WHAT YOU ARE ASKED TO DO » Check each line of the records below for the word "computer" and copy those where it appears.

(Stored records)
----
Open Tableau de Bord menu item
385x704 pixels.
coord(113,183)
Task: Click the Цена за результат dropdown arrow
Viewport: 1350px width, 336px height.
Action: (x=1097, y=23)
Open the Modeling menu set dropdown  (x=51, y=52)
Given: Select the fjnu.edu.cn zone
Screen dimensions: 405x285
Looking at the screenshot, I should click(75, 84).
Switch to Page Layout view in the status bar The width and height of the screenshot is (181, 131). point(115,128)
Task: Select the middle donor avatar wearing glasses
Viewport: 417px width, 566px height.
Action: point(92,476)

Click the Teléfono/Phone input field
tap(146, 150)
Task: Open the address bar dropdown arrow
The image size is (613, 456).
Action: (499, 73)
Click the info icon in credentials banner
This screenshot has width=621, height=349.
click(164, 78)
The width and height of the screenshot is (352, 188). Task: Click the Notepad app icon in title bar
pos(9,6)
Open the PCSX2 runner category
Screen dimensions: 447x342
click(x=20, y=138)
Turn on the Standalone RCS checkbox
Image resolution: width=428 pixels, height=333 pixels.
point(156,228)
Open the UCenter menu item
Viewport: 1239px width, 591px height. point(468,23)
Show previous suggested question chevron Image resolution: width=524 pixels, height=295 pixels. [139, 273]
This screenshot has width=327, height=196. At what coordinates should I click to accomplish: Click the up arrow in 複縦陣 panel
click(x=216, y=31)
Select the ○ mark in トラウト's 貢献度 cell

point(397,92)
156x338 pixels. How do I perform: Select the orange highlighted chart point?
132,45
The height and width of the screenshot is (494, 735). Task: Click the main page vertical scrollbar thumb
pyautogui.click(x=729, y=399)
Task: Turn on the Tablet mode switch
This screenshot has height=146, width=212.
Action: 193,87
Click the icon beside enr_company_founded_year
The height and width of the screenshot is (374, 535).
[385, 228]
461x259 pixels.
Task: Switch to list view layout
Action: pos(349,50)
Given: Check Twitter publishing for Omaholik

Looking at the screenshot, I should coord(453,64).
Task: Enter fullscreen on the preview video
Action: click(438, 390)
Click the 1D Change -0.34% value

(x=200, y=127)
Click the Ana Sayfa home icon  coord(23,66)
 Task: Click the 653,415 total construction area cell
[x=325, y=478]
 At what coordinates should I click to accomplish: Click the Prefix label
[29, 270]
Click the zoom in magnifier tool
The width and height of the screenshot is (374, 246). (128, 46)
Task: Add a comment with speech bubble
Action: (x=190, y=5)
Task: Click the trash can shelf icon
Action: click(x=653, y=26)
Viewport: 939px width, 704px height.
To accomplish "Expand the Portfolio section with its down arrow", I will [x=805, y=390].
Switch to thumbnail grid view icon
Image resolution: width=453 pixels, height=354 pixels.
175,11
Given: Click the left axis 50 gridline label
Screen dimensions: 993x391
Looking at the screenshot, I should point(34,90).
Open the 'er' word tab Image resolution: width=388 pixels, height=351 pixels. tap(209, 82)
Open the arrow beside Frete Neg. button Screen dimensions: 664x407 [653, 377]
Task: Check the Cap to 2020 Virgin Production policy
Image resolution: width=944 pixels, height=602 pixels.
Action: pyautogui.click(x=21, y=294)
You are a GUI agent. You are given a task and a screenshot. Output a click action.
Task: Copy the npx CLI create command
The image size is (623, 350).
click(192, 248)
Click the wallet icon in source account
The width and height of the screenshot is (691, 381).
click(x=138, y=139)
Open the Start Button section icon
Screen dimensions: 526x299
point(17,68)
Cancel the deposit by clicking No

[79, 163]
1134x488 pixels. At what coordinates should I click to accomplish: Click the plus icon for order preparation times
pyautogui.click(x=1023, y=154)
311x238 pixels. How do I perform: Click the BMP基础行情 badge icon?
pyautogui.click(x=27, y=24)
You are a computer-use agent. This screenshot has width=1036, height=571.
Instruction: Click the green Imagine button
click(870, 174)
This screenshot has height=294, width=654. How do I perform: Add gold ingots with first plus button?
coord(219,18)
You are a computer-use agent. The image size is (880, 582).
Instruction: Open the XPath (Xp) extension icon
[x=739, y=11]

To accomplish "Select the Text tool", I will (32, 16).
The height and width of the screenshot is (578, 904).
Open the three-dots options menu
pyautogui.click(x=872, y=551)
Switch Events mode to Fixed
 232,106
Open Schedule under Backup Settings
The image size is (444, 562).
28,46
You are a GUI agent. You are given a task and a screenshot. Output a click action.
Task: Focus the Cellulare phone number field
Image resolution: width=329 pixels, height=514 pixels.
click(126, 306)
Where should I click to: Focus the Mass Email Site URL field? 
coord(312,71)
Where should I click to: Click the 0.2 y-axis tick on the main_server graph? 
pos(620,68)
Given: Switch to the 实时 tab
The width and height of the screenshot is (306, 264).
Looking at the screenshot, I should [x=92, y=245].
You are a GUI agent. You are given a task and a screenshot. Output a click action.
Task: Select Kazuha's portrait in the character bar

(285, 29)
----
ANSWER SPACE »
You are a computer-use agent. This screenshot has width=1036, height=571.
You are a computer-use agent. The image size is (880, 582).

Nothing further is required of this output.